Mais il faut se méfier de l'induction, qui passe d'une série d'observations particulières à l'affirmation d'une vérité générale : car même si une théorie se vérifie de nombreuses fois dans des expériences variées, il est toujours possible qu'il existe une exception à cette règle qui ne soit pas encore connue.
L'expérience contrôle par réfutation
Une expérience ne peut que réfuter (et non confirmer complètement une théorie scientifique. En effet, un seul contre-exemple suffit à réfuter une théorie tandis que des milliers d'exemples ne suffisent pas à en confirmer une. Ainsi, l'induction ne permet de prouver la vérité d'une théorie, tandis que la déduction permet d'en prouver la fausseté : si la conséquence attendue dans l'expérience n'est pas trouvée, on peut en déduire que la théorie est fausse.

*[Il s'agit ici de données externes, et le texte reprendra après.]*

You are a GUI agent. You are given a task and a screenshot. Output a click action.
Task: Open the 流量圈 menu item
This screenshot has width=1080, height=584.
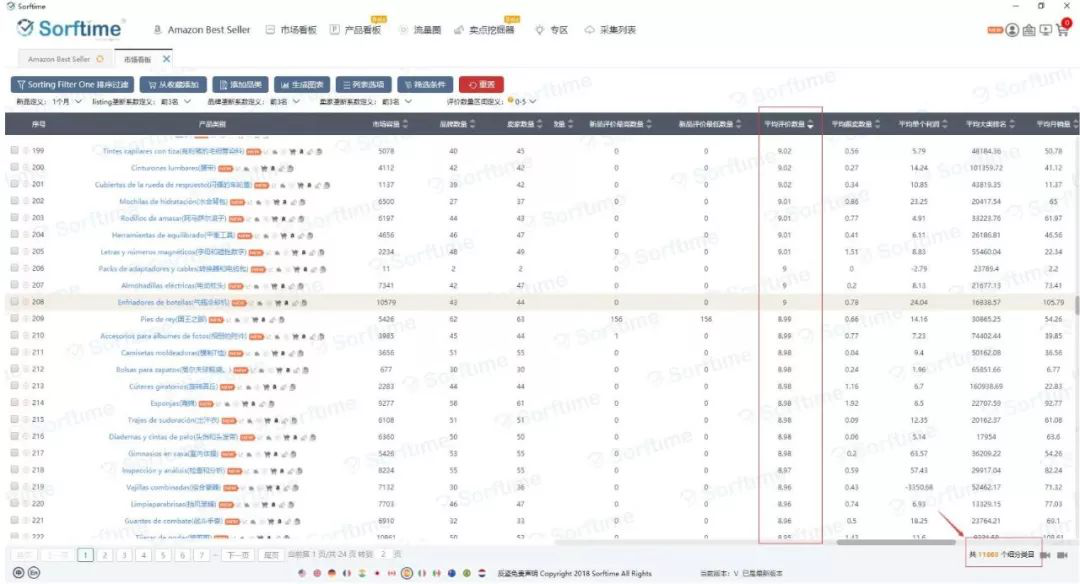[x=420, y=30]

C'est pourquoi Karl Popper préfère parler de réfutabilité ou de falsifiabilité des théories scientifiques. Une théorie irréfutable n'est donc pas une théorie indiscutablement vraie mais simplement une théorie non scientifique, quand bien même elle serait vraie par ailleurs, c'est-à-dire conforme aux faits observés.
Si je dis que quelqu'un a de la "chance" au jeu ou dans la vie, cela est vrai par rapport aux critères communs. Mais je ne peux pas prouver scientifiquement que le "hasard", défini mathématiquement, a favorisé cette personne. Il est donc vrai que la personne a eu, au sens commun, de la "chance", mais ce n'est pas un énoncé scientifique.
Pour les théories, l'irréfutabilité n'est pas (comme on l'imagine souvent) vertu mais défaut.
Karl Popper
Conjectures et réfutations : la croissance du savoir scientifique, (Conjectures and refutations), trad. Michelle-Irène B. de Launay, Marc Buhot de Launay, Paris, éd. Payot, coll. "Bibliothèque scientifique" (2006)
1963
Une théorie n'est scientifique que si elle est réfutable. On peut donc dire qu'une théorie scientifique est vraie, non pas définitivement mais jusqu'à preuve du contraire. Une vérité scientifique vaut comme telle jusqu'à la prochaine réfutation.